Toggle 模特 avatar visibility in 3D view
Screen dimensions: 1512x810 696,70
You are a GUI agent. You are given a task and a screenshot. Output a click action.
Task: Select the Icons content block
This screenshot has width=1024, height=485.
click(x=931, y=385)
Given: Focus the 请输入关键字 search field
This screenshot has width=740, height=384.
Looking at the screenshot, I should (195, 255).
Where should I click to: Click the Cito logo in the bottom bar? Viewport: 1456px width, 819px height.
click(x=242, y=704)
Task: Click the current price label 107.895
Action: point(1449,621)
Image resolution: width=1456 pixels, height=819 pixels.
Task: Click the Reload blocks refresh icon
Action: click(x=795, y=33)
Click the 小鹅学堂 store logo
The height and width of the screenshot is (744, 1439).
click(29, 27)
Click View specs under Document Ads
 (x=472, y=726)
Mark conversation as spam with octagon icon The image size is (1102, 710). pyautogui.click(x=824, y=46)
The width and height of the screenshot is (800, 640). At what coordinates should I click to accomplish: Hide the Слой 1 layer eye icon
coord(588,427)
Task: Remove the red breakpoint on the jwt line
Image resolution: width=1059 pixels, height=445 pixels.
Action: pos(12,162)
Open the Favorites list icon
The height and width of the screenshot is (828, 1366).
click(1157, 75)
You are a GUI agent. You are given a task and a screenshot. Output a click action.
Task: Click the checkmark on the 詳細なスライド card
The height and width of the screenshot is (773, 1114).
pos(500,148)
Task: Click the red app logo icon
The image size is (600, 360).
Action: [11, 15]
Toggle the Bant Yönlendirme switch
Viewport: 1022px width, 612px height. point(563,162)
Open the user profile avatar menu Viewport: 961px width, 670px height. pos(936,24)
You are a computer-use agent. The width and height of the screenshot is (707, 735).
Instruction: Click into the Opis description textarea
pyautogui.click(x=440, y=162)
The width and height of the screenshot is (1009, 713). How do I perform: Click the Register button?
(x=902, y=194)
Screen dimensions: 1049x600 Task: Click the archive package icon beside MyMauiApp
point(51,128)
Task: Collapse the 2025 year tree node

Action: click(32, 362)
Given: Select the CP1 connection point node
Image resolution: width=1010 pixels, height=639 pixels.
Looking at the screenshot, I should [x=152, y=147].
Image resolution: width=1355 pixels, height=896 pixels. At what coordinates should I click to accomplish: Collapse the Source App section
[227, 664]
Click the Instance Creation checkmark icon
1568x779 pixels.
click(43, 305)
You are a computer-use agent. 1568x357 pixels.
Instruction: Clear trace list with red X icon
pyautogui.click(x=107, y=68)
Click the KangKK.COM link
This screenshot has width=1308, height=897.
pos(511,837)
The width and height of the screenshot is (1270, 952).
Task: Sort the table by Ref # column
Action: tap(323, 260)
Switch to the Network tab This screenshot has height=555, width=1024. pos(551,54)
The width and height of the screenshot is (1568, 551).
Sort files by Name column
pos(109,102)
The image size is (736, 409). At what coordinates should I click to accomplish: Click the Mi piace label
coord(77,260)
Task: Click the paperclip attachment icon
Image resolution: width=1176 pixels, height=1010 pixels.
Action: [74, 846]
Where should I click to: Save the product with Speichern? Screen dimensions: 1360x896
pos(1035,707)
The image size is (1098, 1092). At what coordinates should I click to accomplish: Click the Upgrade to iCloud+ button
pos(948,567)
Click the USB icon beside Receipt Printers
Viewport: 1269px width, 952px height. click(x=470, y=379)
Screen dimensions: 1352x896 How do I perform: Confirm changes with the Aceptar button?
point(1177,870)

# [Exercise directions]
Swap "checkmark" for "tick" throughout the data above and give every line again, with nothing else changed.

# [Exercise answer]
Toggle 模特 avatar visibility in 3D view
Screen dimensions: 1512x810 696,70
You are a GUI agent. You are given a task and a screenshot. Output a click action.
Task: Select the Icons content block
This screenshot has width=1024, height=485.
click(x=931, y=385)
Given: Focus the 请输入关键字 search field
This screenshot has width=740, height=384.
Looking at the screenshot, I should (195, 255).
Where should I click to: Click the Cito logo in the bottom bar? Viewport: 1456px width, 819px height.
click(x=242, y=704)
Task: Click the current price label 107.895
Action: point(1449,621)
Image resolution: width=1456 pixels, height=819 pixels.
Task: Click the Reload blocks refresh icon
Action: click(x=795, y=33)
Click the 小鹅学堂 store logo
The height and width of the screenshot is (744, 1439).
click(29, 27)
Click View specs under Document Ads
 (x=472, y=726)
Mark conversation as spam with octagon icon The image size is (1102, 710). pyautogui.click(x=824, y=46)
The width and height of the screenshot is (800, 640). At what coordinates should I click to accomplish: Hide the Слой 1 layer eye icon
coord(588,427)
Task: Remove the red breakpoint on the jwt line
Image resolution: width=1059 pixels, height=445 pixels.
Action: pos(12,162)
Open the Favorites list icon
The height and width of the screenshot is (828, 1366).
click(1157, 75)
You are a GUI agent. You are given a task and a screenshot. Output a click action.
Task: Click the tick on the 詳細なスライド card
The height and width of the screenshot is (773, 1114).
pos(500,148)
Task: Click the red app logo icon
The image size is (600, 360).
Action: [11, 15]
Toggle the Bant Yönlendirme switch
Viewport: 1022px width, 612px height. point(563,162)
Open the user profile avatar menu Viewport: 961px width, 670px height. pos(936,24)
You are a computer-use agent. The width and height of the screenshot is (707, 735).
Instruction: Click into the Opis description textarea
pyautogui.click(x=440, y=162)
The width and height of the screenshot is (1009, 713). How do I perform: Click the Register button?
(x=902, y=194)
Screen dimensions: 1049x600 Task: Click the archive package icon beside MyMauiApp
point(51,128)
Task: Collapse the 2025 year tree node

Action: click(32, 362)
Given: Select the CP1 connection point node
Image resolution: width=1010 pixels, height=639 pixels.
Looking at the screenshot, I should [x=152, y=147].
Image resolution: width=1355 pixels, height=896 pixels. At what coordinates should I click to accomplish: Collapse the Source App section
[227, 664]
Click the Instance Creation tick icon
1568x779 pixels.
click(43, 305)
You are a computer-use agent. 1568x357 pixels.
Instruction: Clear trace list with red X icon
pyautogui.click(x=107, y=68)
Click the KangKK.COM link
This screenshot has width=1308, height=897.
pos(511,837)
The width and height of the screenshot is (1270, 952).
Task: Sort the table by Ref # column
Action: tap(323, 260)
Switch to the Network tab This screenshot has height=555, width=1024. pos(551,54)
The width and height of the screenshot is (1568, 551).
Sort files by Name column
pos(109,102)
The image size is (736, 409). At what coordinates should I click to accomplish: Click the Mi piace label
coord(77,260)
Task: Click the paperclip attachment icon
Image resolution: width=1176 pixels, height=1010 pixels.
Action: [74, 846]
Where should I click to: Save the product with Speichern? Screen dimensions: 1360x896
pos(1035,707)
The image size is (1098, 1092). At what coordinates should I click to accomplish: Click the Upgrade to iCloud+ button
pos(948,567)
Click the USB icon beside Receipt Printers
Viewport: 1269px width, 952px height. click(x=470, y=379)
Screen dimensions: 1352x896 How do I perform: Confirm changes with the Aceptar button?
point(1177,870)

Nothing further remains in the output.